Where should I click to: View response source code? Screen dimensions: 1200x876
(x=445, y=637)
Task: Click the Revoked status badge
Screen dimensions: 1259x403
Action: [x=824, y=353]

■ ■ ■

WHAT NEEDS TO BE DONE
Above are the entries; give them back verbatim.

ANSWER AREA
Where should I click to: View response source code? Screen dimensions: 1200x876
(x=445, y=637)
Task: Click the Revoked status badge
Screen dimensions: 1259x403
Action: [x=824, y=353]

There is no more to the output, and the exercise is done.